→ **The task**:
Render the rows below as a numbered list, from the line with "2048x994 pixels. Task: Filter" to the line with "[x=392, y=701]", leaving out any blank lines.

→ **Extracted material**:
------------------------------------------------------------------------
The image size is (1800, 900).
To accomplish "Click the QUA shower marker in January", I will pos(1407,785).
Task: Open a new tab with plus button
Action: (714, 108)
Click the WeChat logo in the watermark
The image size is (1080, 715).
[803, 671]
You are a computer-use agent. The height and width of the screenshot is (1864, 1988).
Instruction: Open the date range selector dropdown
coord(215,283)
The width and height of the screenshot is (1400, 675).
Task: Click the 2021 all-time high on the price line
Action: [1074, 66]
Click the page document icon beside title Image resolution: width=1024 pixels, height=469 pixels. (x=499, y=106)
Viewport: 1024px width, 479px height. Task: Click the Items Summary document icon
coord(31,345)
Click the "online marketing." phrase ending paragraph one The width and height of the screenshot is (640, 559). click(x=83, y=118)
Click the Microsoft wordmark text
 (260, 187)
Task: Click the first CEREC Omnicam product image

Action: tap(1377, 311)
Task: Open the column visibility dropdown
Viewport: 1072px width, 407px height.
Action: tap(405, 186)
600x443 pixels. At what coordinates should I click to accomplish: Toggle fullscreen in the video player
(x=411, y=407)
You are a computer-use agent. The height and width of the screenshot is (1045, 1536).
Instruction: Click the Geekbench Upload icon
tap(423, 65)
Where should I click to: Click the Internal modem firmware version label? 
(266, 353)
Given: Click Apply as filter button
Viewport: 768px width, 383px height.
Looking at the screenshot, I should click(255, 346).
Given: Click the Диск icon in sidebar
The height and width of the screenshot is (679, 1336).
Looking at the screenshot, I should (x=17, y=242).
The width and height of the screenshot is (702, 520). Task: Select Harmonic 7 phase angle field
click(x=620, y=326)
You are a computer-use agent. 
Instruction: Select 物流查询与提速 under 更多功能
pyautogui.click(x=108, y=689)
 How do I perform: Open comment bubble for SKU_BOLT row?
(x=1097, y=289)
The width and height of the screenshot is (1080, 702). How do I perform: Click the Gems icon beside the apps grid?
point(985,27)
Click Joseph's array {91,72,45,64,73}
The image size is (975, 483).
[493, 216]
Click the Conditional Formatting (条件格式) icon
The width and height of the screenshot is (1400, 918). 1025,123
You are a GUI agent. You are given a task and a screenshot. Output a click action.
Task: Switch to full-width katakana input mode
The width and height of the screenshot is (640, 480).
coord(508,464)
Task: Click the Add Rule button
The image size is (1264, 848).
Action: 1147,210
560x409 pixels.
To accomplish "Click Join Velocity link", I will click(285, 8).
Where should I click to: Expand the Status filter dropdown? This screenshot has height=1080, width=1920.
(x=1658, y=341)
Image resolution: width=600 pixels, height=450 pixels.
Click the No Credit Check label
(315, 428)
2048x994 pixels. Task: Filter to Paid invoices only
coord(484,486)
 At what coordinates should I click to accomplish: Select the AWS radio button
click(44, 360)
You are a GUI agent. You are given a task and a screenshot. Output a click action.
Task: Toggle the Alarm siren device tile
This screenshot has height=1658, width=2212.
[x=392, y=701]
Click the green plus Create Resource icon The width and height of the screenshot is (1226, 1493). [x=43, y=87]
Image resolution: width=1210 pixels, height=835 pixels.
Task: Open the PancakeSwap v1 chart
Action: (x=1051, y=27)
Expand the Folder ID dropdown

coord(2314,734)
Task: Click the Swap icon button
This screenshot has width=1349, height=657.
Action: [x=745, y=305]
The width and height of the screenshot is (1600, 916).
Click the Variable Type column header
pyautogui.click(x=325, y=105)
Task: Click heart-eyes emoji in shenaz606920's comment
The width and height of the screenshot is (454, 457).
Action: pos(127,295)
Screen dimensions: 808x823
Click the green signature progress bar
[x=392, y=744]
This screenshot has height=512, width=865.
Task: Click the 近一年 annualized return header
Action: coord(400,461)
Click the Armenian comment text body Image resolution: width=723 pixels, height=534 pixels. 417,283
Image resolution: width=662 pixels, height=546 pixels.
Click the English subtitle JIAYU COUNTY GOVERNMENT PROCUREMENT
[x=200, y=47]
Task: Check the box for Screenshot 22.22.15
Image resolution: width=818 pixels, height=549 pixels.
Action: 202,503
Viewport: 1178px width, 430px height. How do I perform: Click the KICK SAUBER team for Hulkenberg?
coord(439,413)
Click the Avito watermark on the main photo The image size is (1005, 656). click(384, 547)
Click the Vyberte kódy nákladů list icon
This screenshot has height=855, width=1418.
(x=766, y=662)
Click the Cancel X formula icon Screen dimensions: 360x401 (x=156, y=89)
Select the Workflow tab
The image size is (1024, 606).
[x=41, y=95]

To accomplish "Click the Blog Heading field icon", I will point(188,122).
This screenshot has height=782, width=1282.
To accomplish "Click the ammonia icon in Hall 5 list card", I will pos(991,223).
------------------------------------------------------------------------
→ **Output of the task**:
1. 2048x994 pixels. Task: Filter to Paid invoices only
2. coord(484,486)
3.  At what coordinates should I click to accomplish: Select the AWS radio button
4. click(44, 360)
5. You are a GUI agent. You are given a task and a screenshot. Output a click action.
6. Task: Toggle the Alarm siren device tile
7. This screenshot has height=1658, width=2212.
8. [x=392, y=701]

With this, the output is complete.